Hacker News new | ask | show | jobs
by oefrha 1166 days ago
Slightly related: Netlify has/had an even bigger problem around caching, and not just caching.

I set `cache-control: public,max-age=2592000,immutable` on my SPAs' assets as they're hashed and should be immutable.

But Netlify somehow doesn't atomically swap in a new version: say my index.html referenced /assets/index.12345678.js before and is updated to reference /assets/index.87654321.js instead, there's a split second where Netlify could serve the new index.html referencing /assets/index.87654321.js, while /assets/index.87654321.js returns 404! So users accessing the site in that split second may get a broken site. Worse still, the assets directory is covered by the _headers rule adding the immutable, 30-day cache-control header, and Netlify will even add it to the 404 response... The result is user's page is broken indefinitely until I push out a new build (possibly bricking another set of users) or they clear the cache, which isn't something the average joe should be expected to do.

I ended up having to write a generator program to manually expand /assets/* in _headers to one rule for each file after every build. And users still get a broken page from time to time, but at least they can refresh to fix it. It really sucks.

3 comments

This is a fundamental flaw with the whole "atomic deploy" model. The web is a distributed system and you can't just pretend that it isn't.

https://kevincox.ca/2021/08/24/atomic-deploys/

In this case it is possible that Netlify could have avoided the issue where the new HTML loads the old asset but this will just make the problem where the old HTML gets a 404 because the new asset has been swapped worse.

At the end of the day hashed assets is a great idea but you need to keep multiple versions around.
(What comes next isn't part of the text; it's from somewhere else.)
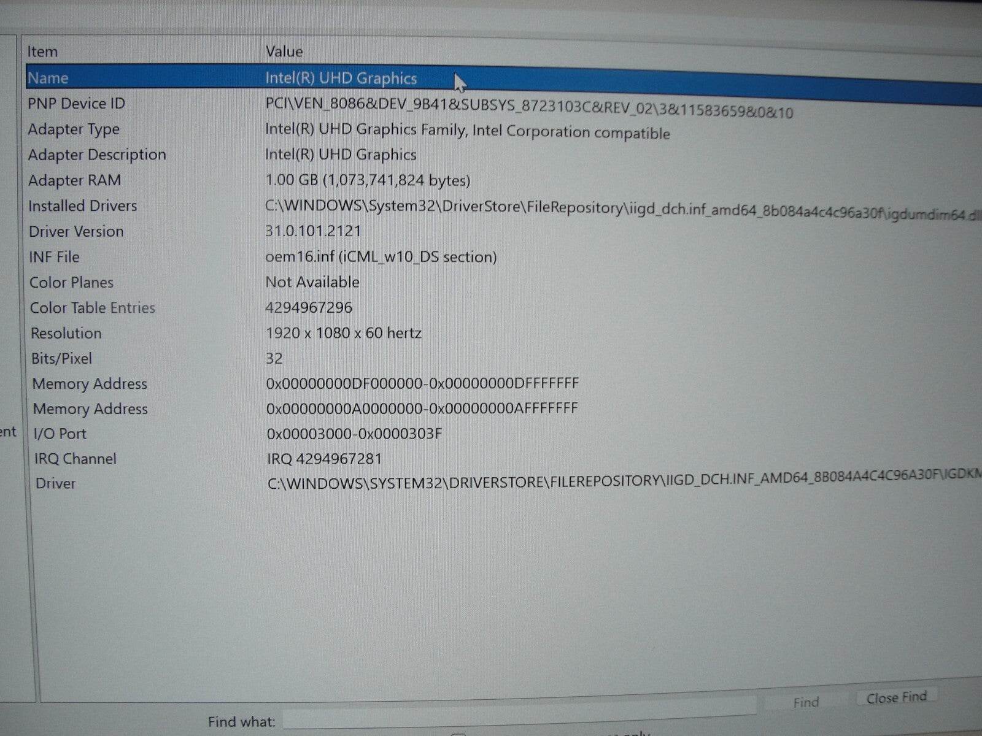
Task: Select the Color Planes row
Action: [x=246, y=282]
I wonder if somehow the request got handled by two different edge workers that were desynchronized? I’ve seen it happen in busy areas (NYC, etc.) where a single client will hit many Workers in a session whereas when connecting from a rural area I’ve never observed that.
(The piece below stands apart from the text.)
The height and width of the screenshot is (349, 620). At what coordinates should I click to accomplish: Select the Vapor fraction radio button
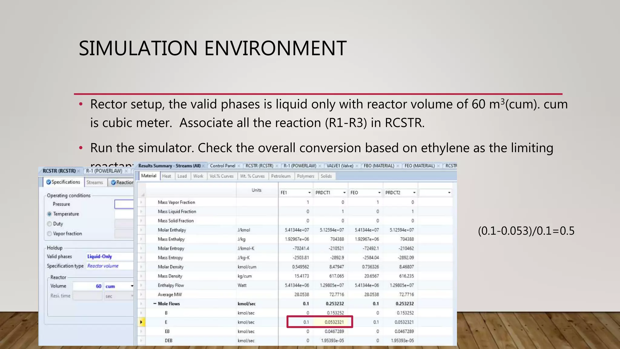click(49, 234)
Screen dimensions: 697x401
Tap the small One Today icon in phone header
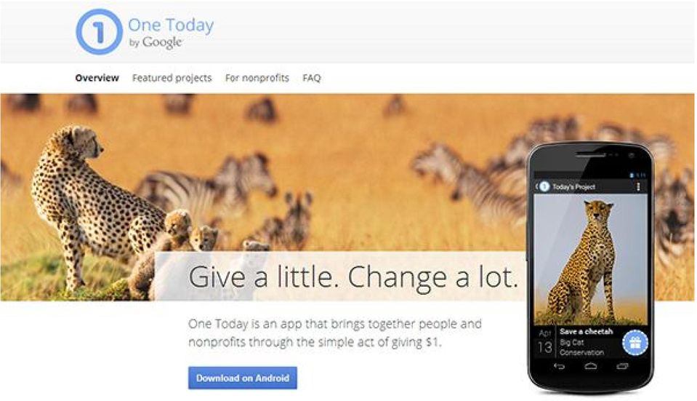coord(544,186)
Regardless, I say the solution is fat index files. Is there any tangible benefit to the long held tradition of separating the structure from the functionality from the styling? Seems to me like that’s just asking for trouble.
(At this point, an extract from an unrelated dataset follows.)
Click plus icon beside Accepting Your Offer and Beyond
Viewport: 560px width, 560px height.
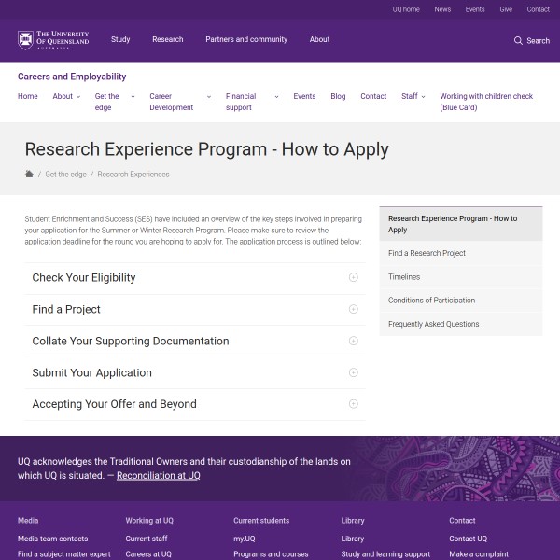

I mostly use Vite nowadays, so my bundle is usually automatically split into a vendor.js and an index.js. The vendor bundle for dependencies is large (usually 50-200KB brotli'ed for my popular side projects) and rarely changes. The index.js containing only my code is usually smaller and changes on every build. With a fat index everything has to be downloaded on every change. Most people don't care these days but I try to make the experience nice even for people with really shitty connections.

In addition, fat index files are really bad for multi-page apps.

Splitting vendor and index makes good sense, I use esbuild which has [iffy](https://github.com/evanw/esbuild/issues/207) support for that. Still, the vendor code could be loaded independently while the application code (and styling!) is inlined into the initial index.html response.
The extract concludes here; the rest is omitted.